Using images of the cigarette stubs incarcerated in Hirst’s 2008 work, The Abyss, in which the artist fixed hundreds, if not thousands, of smoked butts and ash into a medical display cabinet, a grid pattern of them is superimposed over vividly coloured flowers. The cigarettes seem to sprout and grow from beneath and over the top of the flowers. Hirst plays with the contrast between the inhospitable cigarettes and vitality of the blooms on which they rest: deliberately incongruous, the pairing speaks of the perils of addiction and the possible fragility - and regeneration - of life after smoking.

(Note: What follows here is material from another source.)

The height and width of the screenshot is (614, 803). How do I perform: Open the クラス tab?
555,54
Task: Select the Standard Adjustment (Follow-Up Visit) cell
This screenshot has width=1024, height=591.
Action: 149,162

Damien Hirst was born in Bristol in 1965. He first came to public attention in 1988 when he conceived and curated ‘Freeze’, an exhibition of his own work and that of his contemporaries at Goldsmiths college, staged in a disused London warehouse. Since this time Hirst has become widely recognised as one of the most influential artists of his generation.
Through a varied practise of installation, sculpture, painting and drawing Hirst has sought to explore the complex relationship between art, life and death. Alongside over 80 solo exhibitions he has worked on numerous curatorial projects. In 2008, Hirst took the unprecedented step of bypassing gallery involvement in selling 244 new works at a Sotheby’s, London auction entitled ‘Beautiful Inside My Head Forever’.
Hirst was awarded the Turner Prize in 1995 and his contribution to British art over the last two and a half decades has been acknowledged in a major solo retrospective exhibited at Tate Modern, London. He lives in Devon and has studios in Gloucester and London.